TASK INSTRUCTIONS: Would you restate, word for word, only the lines starting at the one with "Where should I click to: Click" and ending with the final line of the entries below? Pictures stay out.

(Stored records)
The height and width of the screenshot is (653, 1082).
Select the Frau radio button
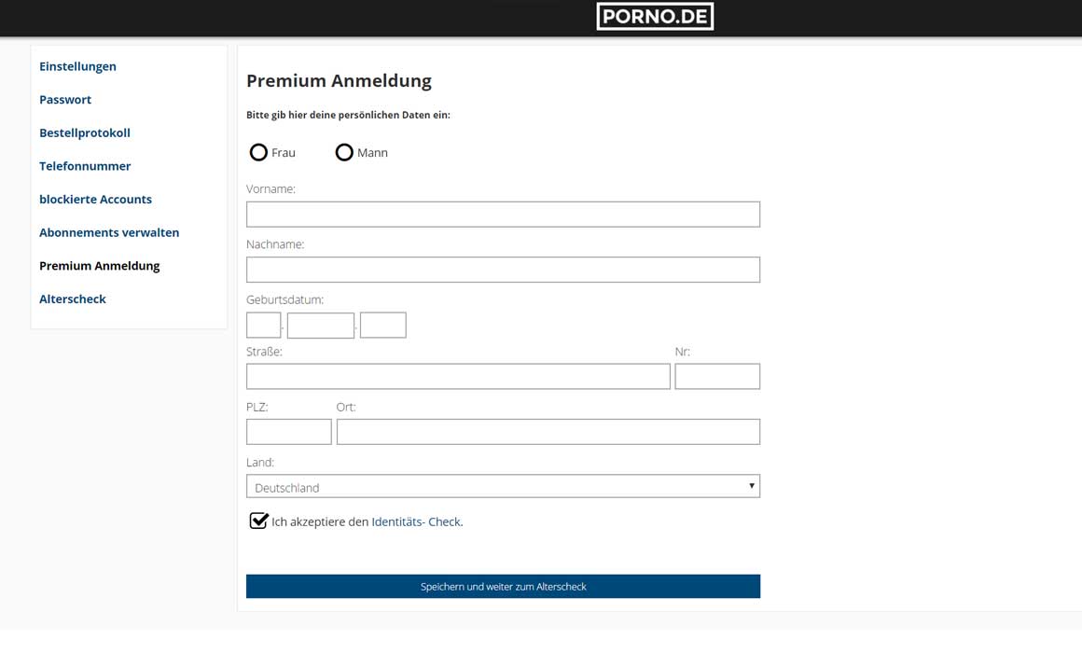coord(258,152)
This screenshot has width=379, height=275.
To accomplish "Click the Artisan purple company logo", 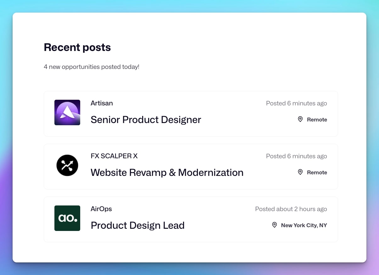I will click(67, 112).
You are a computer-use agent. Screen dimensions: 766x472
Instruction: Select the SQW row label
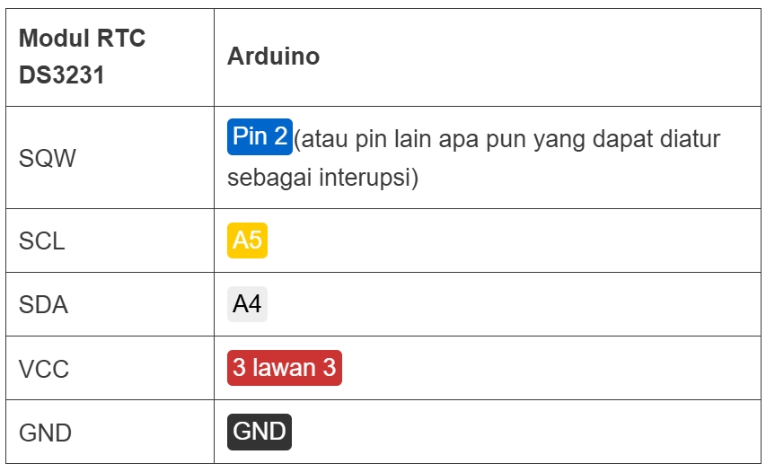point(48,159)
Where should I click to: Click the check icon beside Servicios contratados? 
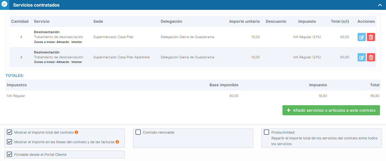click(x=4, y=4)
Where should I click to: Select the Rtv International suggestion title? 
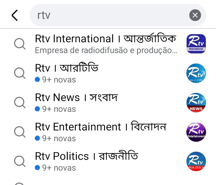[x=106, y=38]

TASK ANSWER:
Where should I click to: Click the check icon beside Servicios contratados? 
click(x=4, y=4)
Where should I click to: Select the Rtv International suggestion title? 
[x=106, y=38]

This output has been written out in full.